Lion’s Gate Settles With SEC for $7.5 Million

WASHINGTON (CN) - Lion's Gate Entertainment, a popular moviemaker, will pay $7.5 million to settle SEC charges that it did not fully and accurately describe a key aspect of its effort to thwart a hostile takeover bid from Carl Icahn.

Unusually for the SEC, Lion's Gate will admit wrongdoing, the SEC said in a statement announcing the settlement.

The hostile bidder was Carl Icahn, according to wire reports. The SEC never names Icahn in its 21-page administrative cease-and-desist order.

The document states: "On July 20, 2010 Lions Gate participated in an extraordinary three-part set of transactions which put over 16 million shares of the company stock in the hands of a director friendly to the company's management (collectively with his investment partnership, the 'Friendly Director') as part of the company's effort to defeat a hostile tender offer by a large shareholder (the 'Shareholder'). The Lions Gate public filings failed to disclose material information about the transactions." (Parentheses in complaint.)

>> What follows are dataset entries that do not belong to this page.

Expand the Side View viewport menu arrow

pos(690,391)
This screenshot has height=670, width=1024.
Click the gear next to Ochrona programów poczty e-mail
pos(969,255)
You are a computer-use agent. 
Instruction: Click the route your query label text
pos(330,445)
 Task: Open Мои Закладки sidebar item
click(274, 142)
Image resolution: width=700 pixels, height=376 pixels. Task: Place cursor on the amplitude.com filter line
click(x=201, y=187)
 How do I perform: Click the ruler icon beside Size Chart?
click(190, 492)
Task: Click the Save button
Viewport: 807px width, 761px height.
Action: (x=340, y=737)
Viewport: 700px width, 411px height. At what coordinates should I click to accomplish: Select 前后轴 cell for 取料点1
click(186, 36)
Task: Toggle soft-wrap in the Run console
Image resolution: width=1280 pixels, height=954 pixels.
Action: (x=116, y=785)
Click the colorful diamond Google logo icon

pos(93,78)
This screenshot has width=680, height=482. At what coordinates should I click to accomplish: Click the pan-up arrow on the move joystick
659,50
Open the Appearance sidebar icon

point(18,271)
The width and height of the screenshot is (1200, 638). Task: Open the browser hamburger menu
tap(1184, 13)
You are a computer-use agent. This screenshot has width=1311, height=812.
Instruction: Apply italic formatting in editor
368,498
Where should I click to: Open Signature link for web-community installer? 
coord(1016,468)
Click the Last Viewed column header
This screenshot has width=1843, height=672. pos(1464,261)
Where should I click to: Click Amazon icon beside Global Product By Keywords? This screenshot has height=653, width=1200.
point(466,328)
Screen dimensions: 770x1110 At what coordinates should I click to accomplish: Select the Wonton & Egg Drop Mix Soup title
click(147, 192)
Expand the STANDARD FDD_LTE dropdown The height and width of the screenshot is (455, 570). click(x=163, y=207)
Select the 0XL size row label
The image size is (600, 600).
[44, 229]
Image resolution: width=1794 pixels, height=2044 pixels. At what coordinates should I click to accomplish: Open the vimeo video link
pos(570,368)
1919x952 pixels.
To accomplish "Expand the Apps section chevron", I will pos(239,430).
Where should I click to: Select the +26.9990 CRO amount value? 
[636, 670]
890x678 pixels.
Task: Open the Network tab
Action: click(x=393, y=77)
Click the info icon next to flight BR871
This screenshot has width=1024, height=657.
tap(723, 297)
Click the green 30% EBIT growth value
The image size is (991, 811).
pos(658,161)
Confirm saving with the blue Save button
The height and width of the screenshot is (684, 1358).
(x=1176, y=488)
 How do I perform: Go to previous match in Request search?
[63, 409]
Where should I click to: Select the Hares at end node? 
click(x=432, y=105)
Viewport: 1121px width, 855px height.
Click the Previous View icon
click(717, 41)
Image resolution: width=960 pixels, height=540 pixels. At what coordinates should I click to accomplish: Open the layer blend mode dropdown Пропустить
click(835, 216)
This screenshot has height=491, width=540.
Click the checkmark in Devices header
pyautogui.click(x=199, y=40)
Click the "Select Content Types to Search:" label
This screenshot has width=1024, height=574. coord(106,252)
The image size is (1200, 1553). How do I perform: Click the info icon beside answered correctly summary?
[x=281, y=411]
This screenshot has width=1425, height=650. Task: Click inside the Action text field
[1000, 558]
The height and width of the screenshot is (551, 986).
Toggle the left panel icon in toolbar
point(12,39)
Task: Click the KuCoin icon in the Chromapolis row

The document continues: "For at least a year before these transactions occurred, Lions Gate and the Shareholder had been locked in a battle for control of the company. During this time, the Shareholder had made several tender offers and acquired over 37 percent of the outstanding stock of the company. For its part, the company believed that allowing the Shareholder to control the company was not in the best interest of the company and its shareholders and accordingly pursued a vigorous defense strategy to thwart the Shareholder's effort to take control of the company, including an active campaign to discourage shareholders from tendering their stock to the Shareholder.

"Lions Gate management knew that a large, direct sale of stock from the company to

the Friendly Director would advance management's strategy as it would put voting rights in the hands of someone supportive of management and dilute the percentage of ownership of those hostile to management. However, such a transaction, commonly known as a 'defensive recapitalization,' would have required prior approval from the company's shareholders under a NYSE rule and was not practical given the time constraints the company faced in defending against the Shareholder's takeover effort. In early July 2010, Lions Gate began to explore a three-part set

of transactions involving a holder of company notes convertible into stock (the 'Note Holder'), the Friendly Director, and the company. These transactions involved an exchange of the Note Holder's notes for new notes that could be converted to Lions Gate stock at a much more favorable rate; the sale of the new notes from the Note Holder to the Friendly Director; and the conversion of the new notes to Lions Gate stock by the Friendly Director. Lions Gate took the position that the sale of

notes to the Friendly Director was not a related party transaction and, thus, did not require shareholder approval under the NYSE rule. ...

"When the Shareholder announced a new tender offer on the morning of July 20, the convertible notes already had been exchanged by the Note Holder. Later that morning, they were sold by the Note Holder to the Friendly Director who promptly converted the notes to stock. As a result of the transactions executed on July 20 ... the Friendly Director obtained control of approximately 16 million shares, representing 9 percent of the company's outstanding stock, effectively blocking the Shareholder's bid for control of the company."